Abstract

BACKGROUND: Dermoid cysts (DC) are benign cystic tumors formed because of impaired embryogenesis processes when ectodermal rudiments are immersed in tissues and organs along the lines of their embryonic fusion. DC is most often localized in the head and neck (84%). Rarer localizations areas are as follows: 1) ovaries; 2) retroperitoneal space; 3) mediastinum; 4) pancreas and spleen; 5) spinal canal. In case of retroperitoneal localization of DC, the presacral location occurs more often, then location in soft tissues of the sacrococcygeal region. Moreover, the clinical pattern may be similar to that of pilonidal disease, which may cause difficulties in diagnosis at the preoperative diagnostics and further determination of the surgical techniques.
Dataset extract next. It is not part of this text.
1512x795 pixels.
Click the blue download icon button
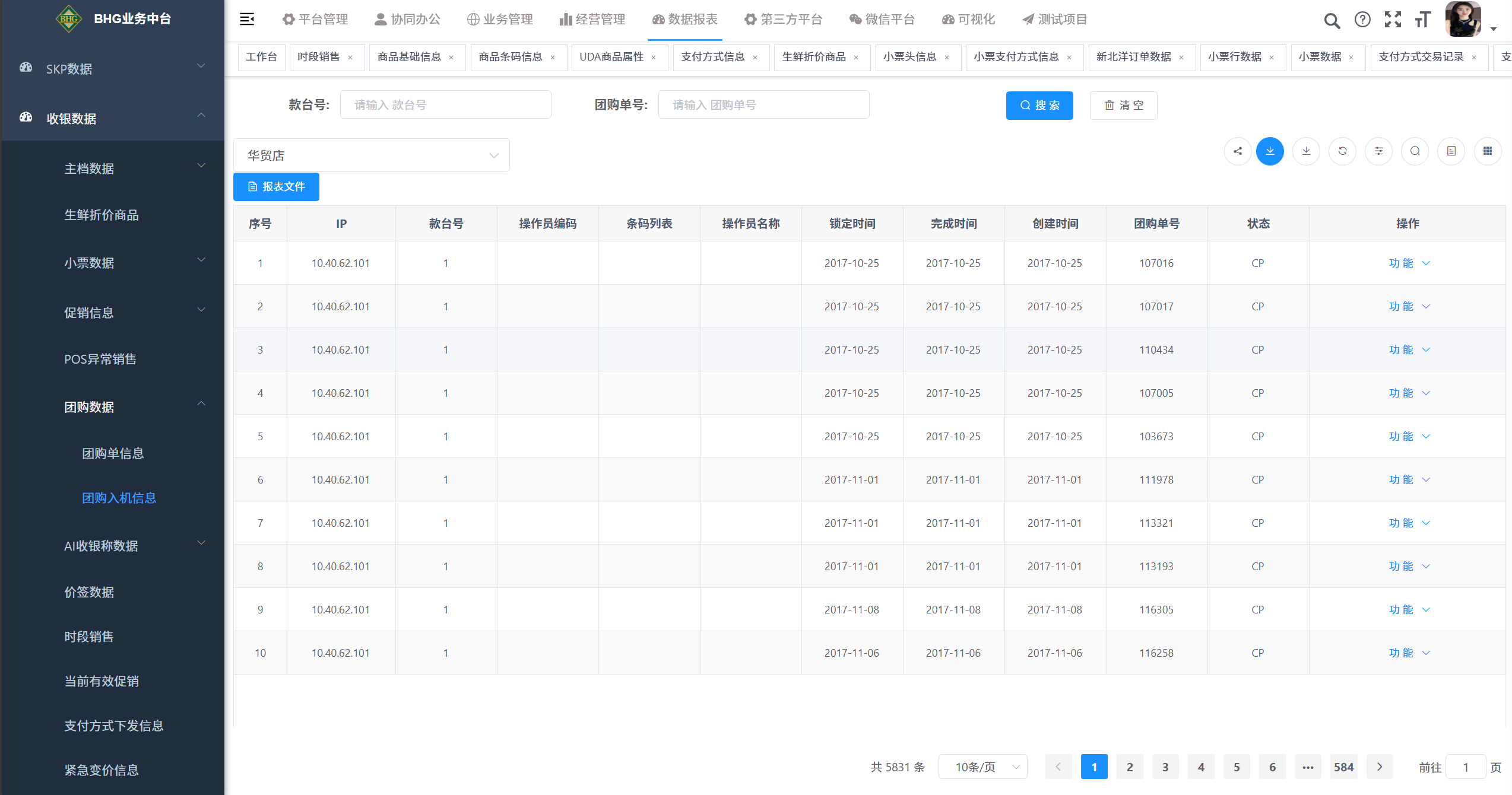(x=1270, y=151)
 CLINICAL CASES DESCRIPTION: In the Clinic of colorectal and minimally invasive surgery, two clinical cases of dermoid cysts masquerading as pilonidal sinus disease were encountered. In both cases, Bascom II surgery was performed. Macroscopic examination of the specimens revealed pathognomonic signs of dermoid cysts: a hair growth site on the epithelial lining of the cyst in the first case and the presence of sebum in the cyst cavity in the second case. The early postoperative period in both patients proceeded smoothly, and no data were obtained for recurrence in the 6- and 18-month follow-up period.
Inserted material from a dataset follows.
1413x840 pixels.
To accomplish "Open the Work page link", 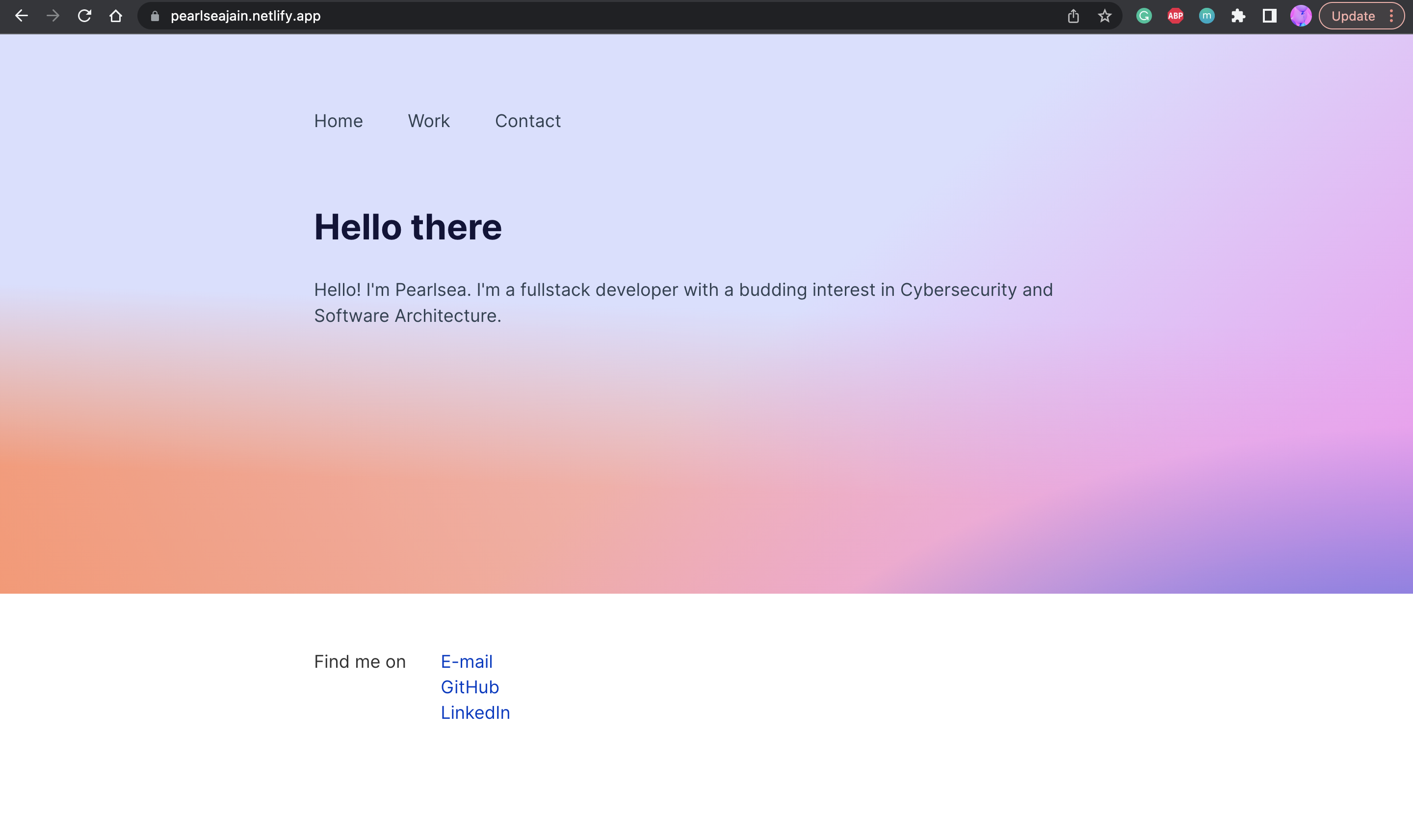I will pos(428,121).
 CONCLUSION: Because of the similar clinical picture of pilonidal cysts and DC of the sacrococcygeal region, differential diagnosis is crucial. A wide range of minimally invasive methods are available for treating pilonidal disease; however, they are not appropriate for the treatment of DC. At present, the only radical method of treating DCs of the sacrococcygeal region is excision of the cyst without rupturing the capsule to prevent disease recurrence.